··· PROVIDED RECORDS

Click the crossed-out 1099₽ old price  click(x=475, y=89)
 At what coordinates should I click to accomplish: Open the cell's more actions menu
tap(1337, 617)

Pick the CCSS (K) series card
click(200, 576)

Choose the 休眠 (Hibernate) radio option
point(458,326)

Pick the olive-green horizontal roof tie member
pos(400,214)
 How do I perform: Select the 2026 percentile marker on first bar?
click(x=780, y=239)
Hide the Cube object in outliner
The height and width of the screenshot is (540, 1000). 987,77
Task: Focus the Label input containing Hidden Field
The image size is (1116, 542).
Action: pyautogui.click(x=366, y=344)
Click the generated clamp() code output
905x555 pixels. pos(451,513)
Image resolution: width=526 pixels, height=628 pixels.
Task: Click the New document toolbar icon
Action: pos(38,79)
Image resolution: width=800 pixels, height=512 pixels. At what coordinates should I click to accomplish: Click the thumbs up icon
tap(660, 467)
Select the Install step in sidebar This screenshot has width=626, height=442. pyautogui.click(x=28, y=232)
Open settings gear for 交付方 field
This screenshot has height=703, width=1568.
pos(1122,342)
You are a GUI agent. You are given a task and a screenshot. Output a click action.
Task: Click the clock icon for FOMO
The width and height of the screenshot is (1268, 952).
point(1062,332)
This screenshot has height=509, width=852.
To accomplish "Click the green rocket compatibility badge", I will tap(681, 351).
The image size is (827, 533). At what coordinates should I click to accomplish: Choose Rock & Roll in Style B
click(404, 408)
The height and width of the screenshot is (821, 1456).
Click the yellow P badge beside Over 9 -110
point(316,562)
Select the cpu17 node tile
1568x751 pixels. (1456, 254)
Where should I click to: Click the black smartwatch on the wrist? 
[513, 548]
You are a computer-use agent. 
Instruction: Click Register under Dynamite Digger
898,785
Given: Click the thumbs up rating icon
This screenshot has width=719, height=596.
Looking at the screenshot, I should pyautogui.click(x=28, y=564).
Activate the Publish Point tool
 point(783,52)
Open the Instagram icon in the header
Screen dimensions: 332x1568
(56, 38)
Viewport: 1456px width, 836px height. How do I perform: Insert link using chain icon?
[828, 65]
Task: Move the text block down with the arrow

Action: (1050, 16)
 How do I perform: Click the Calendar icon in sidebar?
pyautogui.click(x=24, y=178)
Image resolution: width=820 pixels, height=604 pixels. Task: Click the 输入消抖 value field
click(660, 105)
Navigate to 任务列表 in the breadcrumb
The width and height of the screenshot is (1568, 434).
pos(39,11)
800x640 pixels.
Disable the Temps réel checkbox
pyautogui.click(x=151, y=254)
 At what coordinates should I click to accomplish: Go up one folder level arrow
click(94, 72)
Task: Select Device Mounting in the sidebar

······

### YOUR TASK
Once you have read the records above, write them out again exactly.

### WRITTEN ANSWER
Click the crossed-out 1099₽ old price  click(x=475, y=89)
 At what coordinates should I click to accomplish: Open the cell's more actions menu
tap(1337, 617)

Pick the CCSS (K) series card
click(200, 576)

Choose the 休眠 (Hibernate) radio option
point(458,326)

Pick the olive-green horizontal roof tie member
pos(400,214)
 How do I perform: Select the 2026 percentile marker on first bar?
click(x=780, y=239)
Hide the Cube object in outliner
The height and width of the screenshot is (540, 1000). 987,77
Task: Focus the Label input containing Hidden Field
The image size is (1116, 542).
Action: pyautogui.click(x=366, y=344)
Click the generated clamp() code output
905x555 pixels. pos(451,513)
Image resolution: width=526 pixels, height=628 pixels.
Task: Click the New document toolbar icon
Action: pos(38,79)
Image resolution: width=800 pixels, height=512 pixels. At what coordinates should I click to accomplish: Click the thumbs up icon
tap(660, 467)
Select the Install step in sidebar This screenshot has width=626, height=442. pyautogui.click(x=28, y=232)
Open settings gear for 交付方 field
This screenshot has height=703, width=1568.
pos(1122,342)
You are a GUI agent. You are given a task and a screenshot. Output a click action.
Task: Click the clock icon for FOMO
The width and height of the screenshot is (1268, 952).
point(1062,332)
This screenshot has height=509, width=852.
To accomplish "Click the green rocket compatibility badge", I will tap(681, 351).
The image size is (827, 533). At what coordinates should I click to accomplish: Choose Rock & Roll in Style B
click(404, 408)
The height and width of the screenshot is (821, 1456).
Click the yellow P badge beside Over 9 -110
point(316,562)
Select the cpu17 node tile
1568x751 pixels. (1456, 254)
Where should I click to: Click the black smartwatch on the wrist? 
[513, 548]
You are a computer-use agent. 
Instruction: Click Register under Dynamite Digger
898,785
Given: Click the thumbs up rating icon
This screenshot has width=719, height=596.
Looking at the screenshot, I should pyautogui.click(x=28, y=564).
Activate the Publish Point tool
 point(783,52)
Open the Instagram icon in the header
Screen dimensions: 332x1568
(56, 38)
Viewport: 1456px width, 836px height. How do I perform: Insert link using chain icon?
[828, 65]
Task: Move the text block down with the arrow

Action: (1050, 16)
 How do I perform: Click the Calendar icon in sidebar?
pyautogui.click(x=24, y=178)
Image resolution: width=820 pixels, height=604 pixels. Task: Click the 输入消抖 value field
click(660, 105)
Navigate to 任务列表 in the breadcrumb
The width and height of the screenshot is (1568, 434).
pos(39,11)
800x640 pixels.
Disable the Temps réel checkbox
pyautogui.click(x=151, y=254)
 At what coordinates should I click to accomplish: Go up one folder level arrow
click(94, 72)
Task: Select Device Mounting in the sidebar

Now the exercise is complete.